J’ai beaucoup apprécié la conférence d’Aline, de The Bboost. Je ne connaissais pas tant que ça son travail. Sa conférence portait sur le développement de nos comptes Instagram, et elle a rappelé des choses essentielles, connues peut-être, mais qu’on applique pas et qui font toujours du bien à entendre.

Je retiens :

– L’importance de l’esthétique et de soigner ses contenus. Elle a souligné un point très intéressant : le cerveau cherche la sécurité, et des contenus réguliers, bien présentés et avec une charte claire lui donnent cette impression de sécurité.
– Ce qu’on ne dit pas assez : un contenu de qualité ne suffit plus ! À l’heure où le marketing de contenus est à la mode, faire des contenus qui ont de la valeur est devenu un postulat de base. Donc c’est autre chose qu’il faut aller chercher : la patte éditoriale, le contact avec les abonnés etc… 
– Une manière différente de comprendre son client : identifier les « fausses questions ». Elle donne un exemple que je croise tous les jours dans mon travail : on pense que la question importante c’est « Comment avoir des clients ? » mais en réalité, le travail à faire se situe au niveau du branding, de la stratégie et de la création de la marque.
– Elle a aussi une manière très intelligente de parler du rôle des contenus gratuits : c’est comme l’apéritif lors d’un repas. Il sert à ouvrir l’appétit, ce qui dans le cas du client signifie l’aider à être prêt pour le produit payant. Les cacahuètes qui préparent au homard quoi.
– Et dernier point : pour vendre via Instagram… Et bien il faut que les gens sachent qu’on a quelque chose à vendre. Donc parler de ce qu’on fait au moins une fois par semaine ! 

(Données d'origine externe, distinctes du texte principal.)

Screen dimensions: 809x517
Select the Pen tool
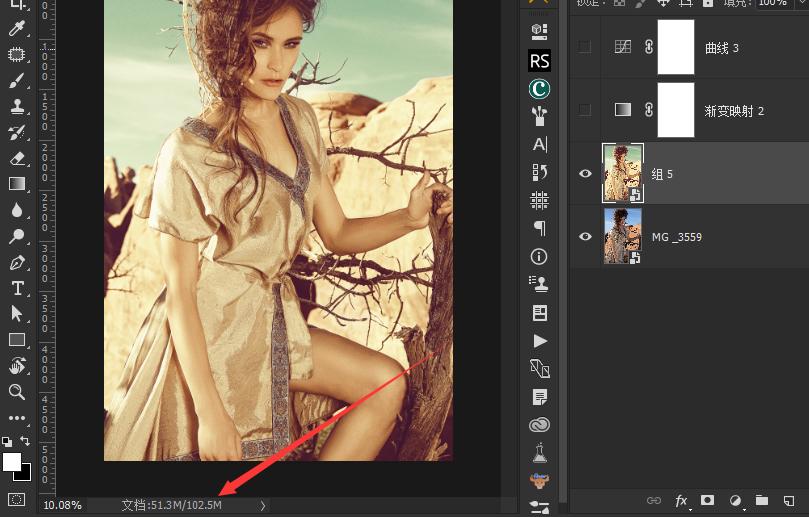(17, 263)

Mon action sera donc : formaliser les vraies attentes et  peurs de mes clients, réfléchir à une charte graphique bien définie pour mon Instagram (et rassurer vos cerveaux !) et créer des contenus éditoriaux qui parlent de mon travail.  

Idée 2: Les armes pour convaincre

Cette fois, je retiens des choses intéressantes de la conférence  » Comment convaincre, dans un contexte professionnel, lorsqu’on est une femme ?  » de Nesrine Idrissou (Biz Boosther).
Elle a parlé de 3 éléments pour convaincre :

Ecoute active / Empathie / Engagement

Je ne passe plus d’entretiens d’embauche, et je ne participe pas à des concours de pitch. Néanmoins, je trouve un écho à ce qu’elle nous a partagé lors des rendez vous.

Trois points rentrent dans ma besace à bonnes pratiques :
– Observer le langage non-verbal pour identifier ce qui fait réagir mon interlocuteur
– Utiliser les informations que l’on récolte lorsqu’on doit convaincre
– Arriver en connaissant ses limites : c’est à la fois les bottes secrètes et les garde fous. Jusqu’à quel prix suis-je prête à descendre ? Que suis-je prête à accepter comme condition de travail ? Que suis-je disposée à offrir ?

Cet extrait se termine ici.